ELEC-E7130 - Internet Traffic Measurements and Analysis, 09.09.2020-30.11.2020
Kurssiasetusten perusteella kurssi on päättynyt 30.11.2020 Etsi kursseja: ELEC-E7130
Assignment 4: Analyzing data using R or python
Introduction
This exercise will cover the main topics related to importing, analyzing and visualizing data using R (or python). After completion of this exercise the students must have good understanding of available techniques and hands on experience in analyzing and visualizing the data.
With analysis it is important to know what numbers describe characteristics best and how to produce graphs that represent information in easy to understand way.
This assignment contains six tasks:
- Task 1: Understanding different plots
- Task 2: Plot data
- Task 3: Link loads
- Task 4: Pairs plot
- Task 5: Practising with dataframes
- Task 6: Understanding time series concepts
All these exercises can be done by R or any other available software (such as python, Matlab) as far as the result are consistent and correct.
All the data files required in this exercise are found from /work/courses/unix/T/ELEC/E7130/general/r-data
directory. Path is also as RDATA
environment variable if you have sourced the use.sh
file.
Prerequisites
This exercise requires students have basic understanding of R and how to leverage R for performing different tasks including importing data, visualizing data, and inferring results from the data.
More information about R can be found from material section of course and of course around the Internet, for example:
- R Help
- R for programmers
- Python matplotlib and e.g. mathplotpib for data sceince
Task 1: Understanding different plots
Explain briefly the following plots. For example, what do their y-axis/x-axis represent, how to interpret the plot, and/or the purpose of the plot.
- Boxplot
- Parallel plot
- Lagplot
- Autocorrelation plot
Report, task 1:
- Discussion on different plots.
Task 2: Plot data
In this task, you will plot various kinds of plots in linear scale and logarithmic scale, and then analyze them.
File flows.txt
contains values of flow lengths in bytes captured from a network. Download the file and study the flow length variable using your favorite software. Provide concise answers to the following sections.
Plot the flow data using:
- Scatterplot (Number of observation will reside on X axis)
- Histogram (Using suitable number of bins)
- Boxplot
- Empirical CDF of the variable
Note: You need to provide the plots and also commands used to plot the data in your report.
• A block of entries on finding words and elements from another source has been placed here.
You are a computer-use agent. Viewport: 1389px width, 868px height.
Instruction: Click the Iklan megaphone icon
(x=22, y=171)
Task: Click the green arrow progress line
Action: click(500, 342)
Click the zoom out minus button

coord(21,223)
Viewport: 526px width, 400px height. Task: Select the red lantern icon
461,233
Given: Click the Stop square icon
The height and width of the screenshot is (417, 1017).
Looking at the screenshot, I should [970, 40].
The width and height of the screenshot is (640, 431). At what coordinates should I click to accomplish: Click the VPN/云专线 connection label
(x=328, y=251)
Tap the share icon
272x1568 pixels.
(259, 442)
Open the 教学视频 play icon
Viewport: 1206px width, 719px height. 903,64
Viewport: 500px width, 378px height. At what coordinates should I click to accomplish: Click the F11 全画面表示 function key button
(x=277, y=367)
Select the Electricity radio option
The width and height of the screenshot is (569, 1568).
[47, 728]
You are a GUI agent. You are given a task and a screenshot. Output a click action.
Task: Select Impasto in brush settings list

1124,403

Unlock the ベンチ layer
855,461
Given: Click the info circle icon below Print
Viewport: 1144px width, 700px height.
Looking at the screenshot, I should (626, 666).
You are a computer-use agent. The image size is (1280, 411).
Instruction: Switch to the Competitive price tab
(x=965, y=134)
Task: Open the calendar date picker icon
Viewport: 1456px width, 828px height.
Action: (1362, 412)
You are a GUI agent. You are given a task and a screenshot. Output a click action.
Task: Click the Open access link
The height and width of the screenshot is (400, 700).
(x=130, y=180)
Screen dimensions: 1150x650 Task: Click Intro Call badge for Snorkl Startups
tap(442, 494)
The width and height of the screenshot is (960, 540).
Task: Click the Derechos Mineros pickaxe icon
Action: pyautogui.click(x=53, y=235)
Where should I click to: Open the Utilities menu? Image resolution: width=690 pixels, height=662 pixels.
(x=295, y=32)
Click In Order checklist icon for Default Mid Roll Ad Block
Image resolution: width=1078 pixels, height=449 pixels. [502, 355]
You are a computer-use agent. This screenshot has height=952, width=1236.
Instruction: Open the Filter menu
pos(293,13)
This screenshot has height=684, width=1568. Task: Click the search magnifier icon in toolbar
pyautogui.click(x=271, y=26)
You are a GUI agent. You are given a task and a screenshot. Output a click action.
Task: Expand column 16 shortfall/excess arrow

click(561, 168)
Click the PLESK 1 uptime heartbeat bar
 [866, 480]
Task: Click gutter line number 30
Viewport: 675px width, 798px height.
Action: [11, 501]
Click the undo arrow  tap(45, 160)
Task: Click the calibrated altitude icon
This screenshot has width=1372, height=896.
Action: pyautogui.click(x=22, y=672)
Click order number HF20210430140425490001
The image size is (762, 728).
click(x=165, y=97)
Describe (summarize) the distribution of the variable using:
- One number
- Two numbers
- Three numbers
Note: You need to provide the commands you used to get the results and also explain the reasons for your selections based on the information you gathered during the previous section.
Replot data using logarithmic values and explain why and when is it more suitable to use the logarithmic values?
Report, task 2
- Different plots of
flows.txt
- Summarize distribution using different number of variables
- Different plots of
flows.txt
using logharitmic values - Conclusions based on the flow information, what are the best methods to describe the data?
Tips: Useful R functions could be plot()
, hist()
, boxplot()
, ecdf()
, log()
.
Task 3: Link loads
In this task, you will produce different kind of plots that could be useful for analyzing network data.
Files linkload-*X*.txt
contains link loads information (in bits per second) of different links in intervals of one second.
- Create time plot, lag plot (lag-1) and correlogram ( i.e. autocorrelation plot) of each link.
- Inspect the data especially for stability and whether previous values contribute to the present value (short and long range memory).
- Explain your own understanding about each data set.
Tips: Useful Python functions could be lag_plot()
, autocorrelation_plot()
. Useful R functions could be lag.plot()
, acf()
.
Report, task 3
- Plots according to instructions
- Data inspection results
- Conclusions of each data set.
Task 4: Pairs plot
The bytes.csv
dataset contains time series data of 4 relevant columns: transmitted bytes, received bytes, transmitted packets, and received packets. Answer the following questions (no need to return code).
Plot the pairs plot for such values. Which variables correlate most to each other?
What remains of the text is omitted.